### Exercise passage
Putin’s perception of
the United States as his greatest enemy is decades in the making and unlikely
to change now. His aides and propagandists still champion the same fundamental
outlook. Although the Russian leader may believe that Trump wants closer ties,
he will not think the same about the U.S. foreign policy establishment. He
understands that the U.S. president has significant influence but not complete
control over the making of U.S. foreign policy. He saw Trump fail to deliver
tangible benefits to Moscow, such as lifting sanctions on Russia or cutting off
U.S. military aid to Ukraine, during his first term. After Putin launched his
full-scale invasion of Ukraine, the American public became even more
distrustful of the Russian autocrat. If Trump tries to peel Putin away from Xi,
strong domestic headwinds will limit his options.

### Record excerpts
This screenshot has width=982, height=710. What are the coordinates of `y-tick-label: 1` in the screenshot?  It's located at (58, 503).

* * *

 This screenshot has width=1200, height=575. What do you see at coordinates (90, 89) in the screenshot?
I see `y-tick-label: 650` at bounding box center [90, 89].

### Goal of the exercise
Print the passage on Putin's view of the United States word for word, starting at "Putin’s perception of" and ending at "limit his options.". The records are separate material and have no connection to the passage on Putin's view of the United States.

### Task result
Putin’s perception of
the United States as his greatest enemy is decades in the making and unlikely
to change now. His aides and propagandists still champion the same fundamental
outlook. Although the Russian leader may believe that Trump wants closer ties,
he will not think the same about the U.S. foreign policy establishment. He
understands that the U.S. president has significant influence but not complete
control over the making of U.S. foreign policy. He saw Trump fail to deliver
tangible benefits to Moscow, such as lifting sanctions on Russia or cutting off
U.S. military aid to Ukraine, during his first term. After Putin launched his
full-scale invasion of Ukraine, the American public became even more
distrustful of the Russian autocrat. If Trump tries to peel Putin away from Xi,
strong domestic headwinds will limit his options.